Stocks Close Mixed Following An Extremely Volatile Trading Session - U.S. Commentary

(RTTNews) - Stocks experienced another volatile trading session on Friday, as traders continued to express concerns about the outlook for the global economy as a result of the current credit crisis. The major averages showed big swings throughout the session, eventually ending the day mixed.

Amid worries about the economy and disappointing earnings from General Electric (GE), stocks moved sharply lower at the start of trading. The Dow fell nearly 700 points at the open, pulling back below the 8,000 level for the first time since early 2003.

Selling pressure waned not long after the open, however, with some analysts suggesting that the markets are close to a bottom following the significant weakness seen in recent sessions. Stocks subsequently staged a substantial rebound, lifting the major averages into positive territory.

While stocks moved back to the downside shortly afterward, the markets staged a late-day recovery, lifting the major averages back above the unchanged line. The upward move was attributed to optimism about what will come out of this weekend’s meeting of G7 financial officials.

The meeting of finance ministers and central bankers will focus on the possible approaches various countries can take to alleviate a growing global credit freeze, propping up banks and financial institutions faltering under the weight of mortgage-backed securities that have plunged in value since the U.S. subprime mortgage collapse.

In an interview with RTT News, Ron Kiddoo, chief investment officer at Cozad Asset Management discussed the market’s wild ride on Friday and predicted that a bottom won’t occur until we get “some sort of stability in the financial markets.”

However, Kiddoo called stocks “very cheap” at current levels and says he is “buying judiciously” regardless. In addition, Kiddoo said he “still has faith in this market,” adding that he believes “things will be brighter” after the election.

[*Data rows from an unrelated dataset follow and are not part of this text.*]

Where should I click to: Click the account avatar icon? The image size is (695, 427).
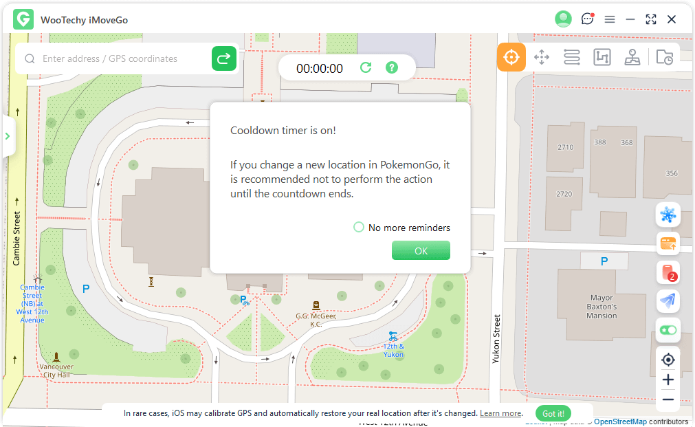[563, 19]
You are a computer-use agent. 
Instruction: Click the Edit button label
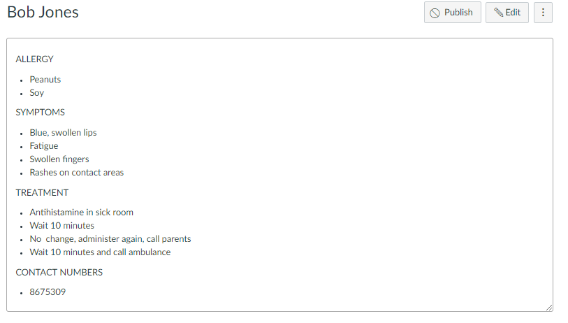(x=513, y=13)
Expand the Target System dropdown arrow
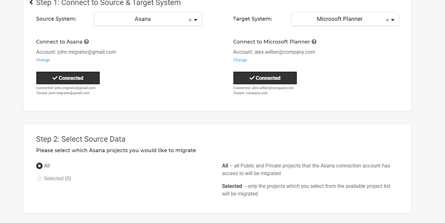Viewport: 445px width, 223px height. click(x=393, y=20)
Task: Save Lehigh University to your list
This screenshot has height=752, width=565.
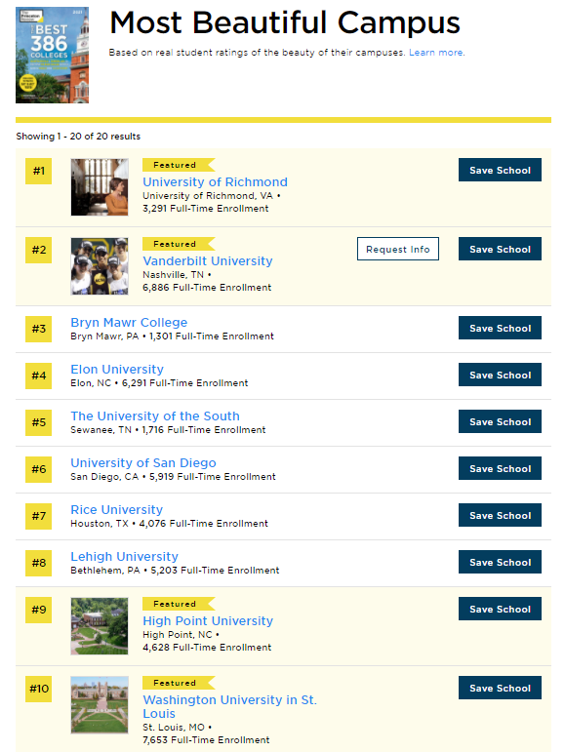Action: click(x=500, y=562)
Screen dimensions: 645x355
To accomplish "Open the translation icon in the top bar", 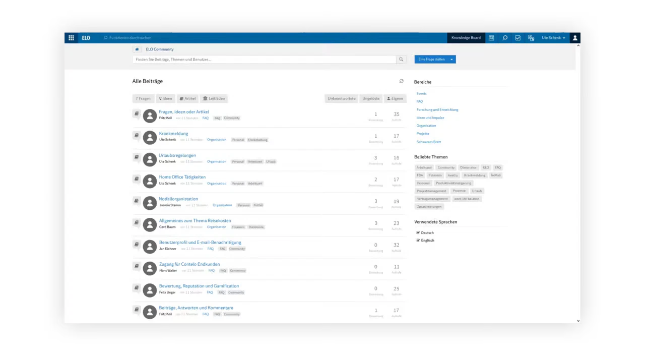I will [x=531, y=38].
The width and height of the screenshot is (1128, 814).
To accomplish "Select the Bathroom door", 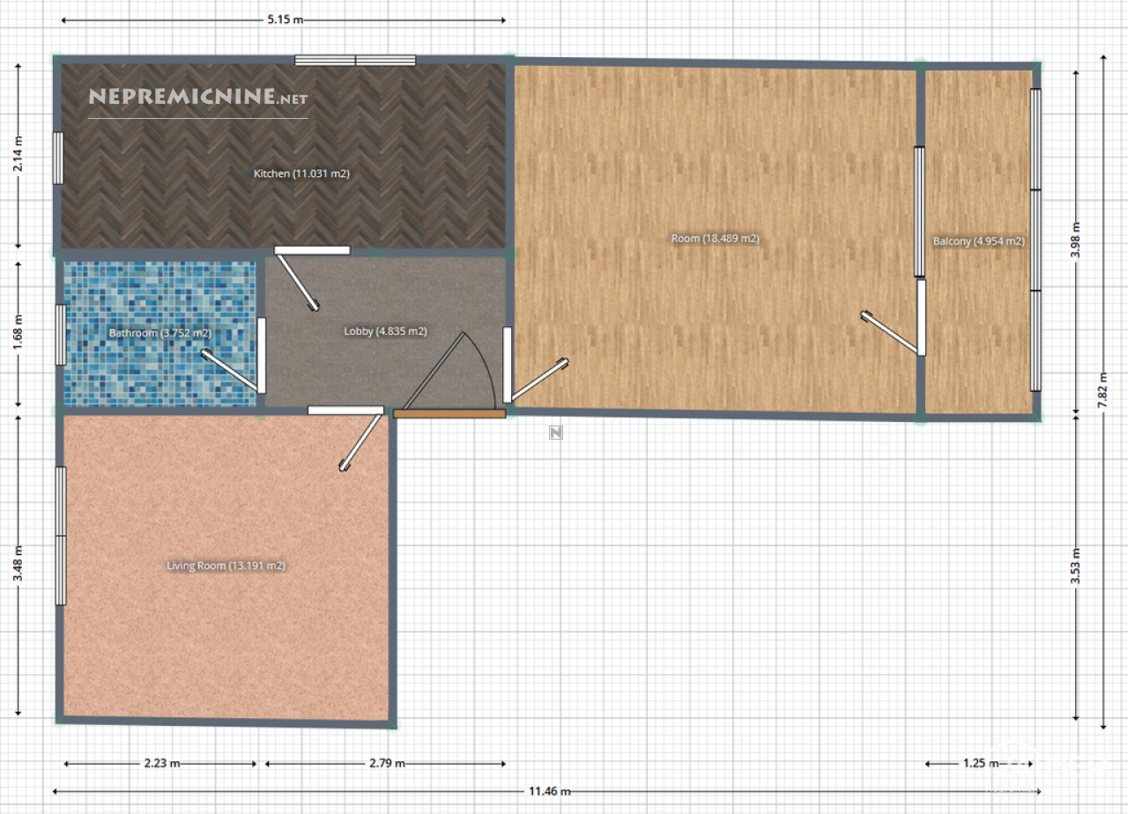I will (262, 355).
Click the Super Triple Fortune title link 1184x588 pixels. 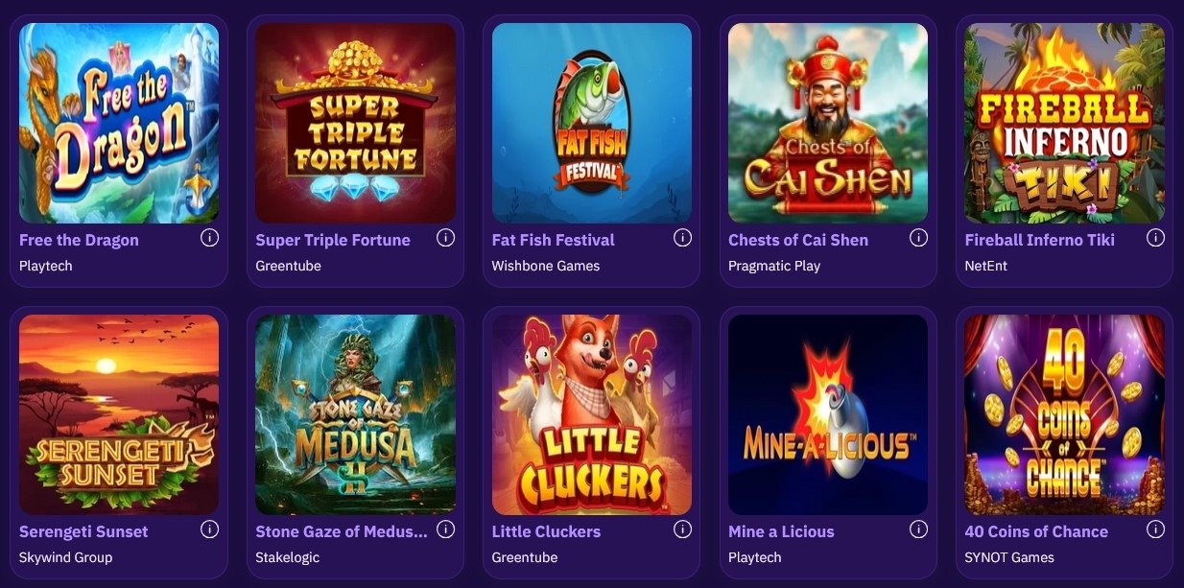click(333, 240)
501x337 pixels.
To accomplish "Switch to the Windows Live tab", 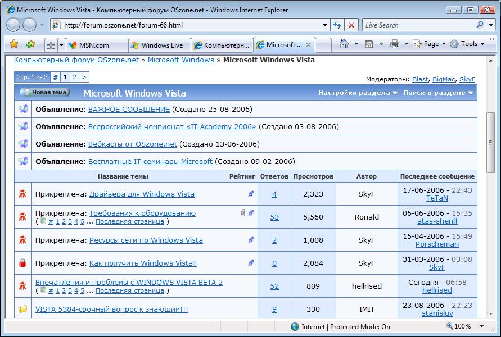I will (x=160, y=45).
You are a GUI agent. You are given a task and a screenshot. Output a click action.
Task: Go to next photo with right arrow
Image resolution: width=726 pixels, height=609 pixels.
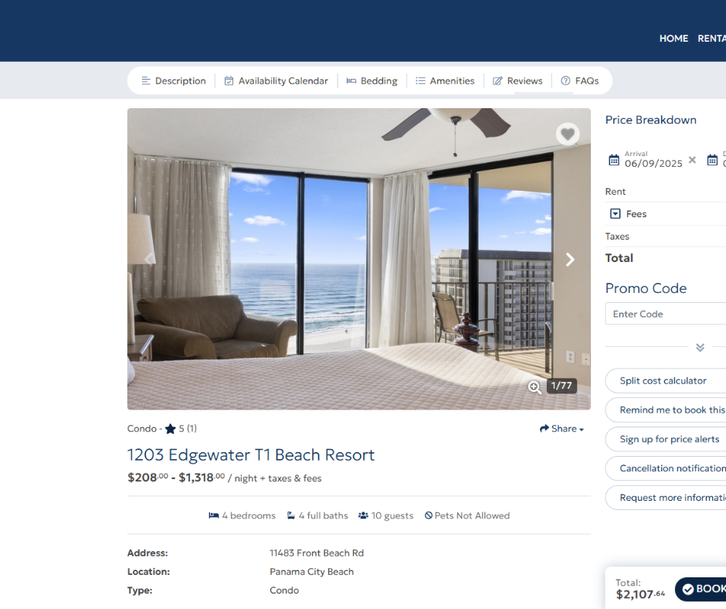click(x=570, y=260)
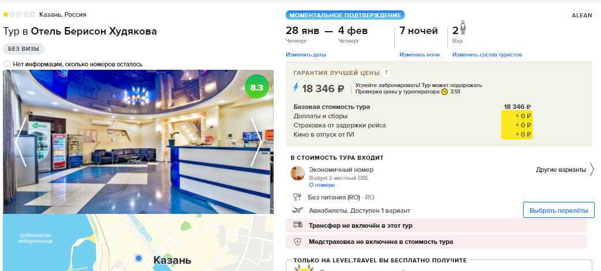Click the hotel lobby main photo

(x=139, y=142)
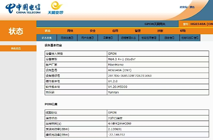Switch to the 语音信息 tab
The height and width of the screenshot is (140, 213).
(x=108, y=38)
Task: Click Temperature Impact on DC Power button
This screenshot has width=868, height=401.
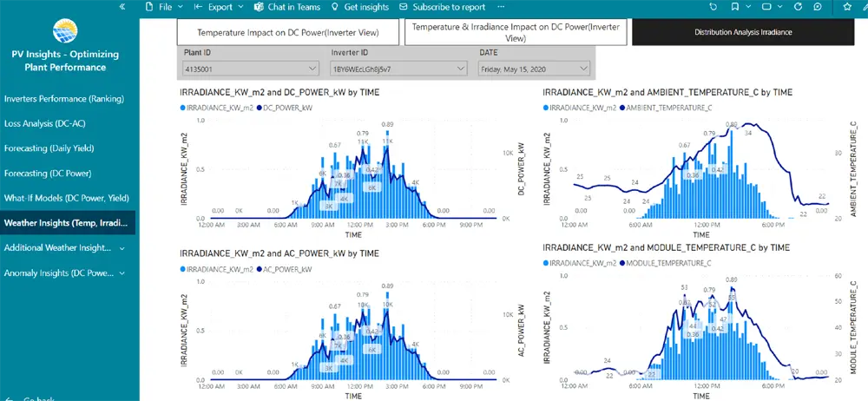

The volatility in the markets was represented by a substantial gain by the CBOE’s VIX Volatility Index, which ended the session up 9.4 percent. The index ended the day well off its high for the session, but it still set a record closing high.

While the Nasdaq managed to close in positive territory on the late-day rally, the Dow and the S&P 500 slid back into the red. The Nasdaq closed up 4.39 points or 0.3 percent at 1,649.51, while the Dow closed down 128.00 points or 1.5 percent at 8,451.19 and the S&P 500 closed down 10.70 points or 1.2 percent at 899.22.

The major averages also showed substantial losses for the week, with the Dow and the S&P 500 setting new five-year closing lows. The Dow posted a weekly loss of 18.2 percent, and the Nasdaq and the S&P 500 fell 15.3 percent and 18.2 percent for the week, respectively.

Sector News

Despite the volatility in the broader markets, resource stocks remained under pressure for much of the trading session. The weakness in the sector came as commodities prices plunged amid concerns about slowing worldwide demand.

Significant weakness was visible among oil service stocks, as reflected by the 10 percent loss posted by the Philadelphia Oil Service Index. With the loss, the index ended the session at its worst closing level in over three years.

The losses by oil service stocks came amid a substantial decrease by the price of oil, which pulled back further off the record highs seen earlier this year. Crude for November delivery closed down $8.89 at $77.70 a barrel, a one-year closing low.

Gold stocks also posted particularly steep losses, contributing to a 12.7 percent loss by the Amex Gold Bugs Index. After reaching an intraday high $936.30 an ounce, gold for December turned sharply lower, closing down $27.50 at $859 an ounce.

Outside of the resource sector, disk drive stocks turned in some of the market’s worst performances, with the Amex Disk Drive Index closing down. Imation (IMN) helped to lead the sector lower after forecasting a third quarter operating loss.

Several other major sectors indices also ended the day lower, although most ended the day well off their lows. Some utilities, biotechnology, and defense stocks posted notable losses.

On the other hand, the steep drop by the price of oil contributed to significant weakness in the oil-sensitive airline sector. The Amex Airline Index closed up 11.3 percent after closing lower in the six previous sessions and ending Thursday’s trading at a nearly three-month closing low.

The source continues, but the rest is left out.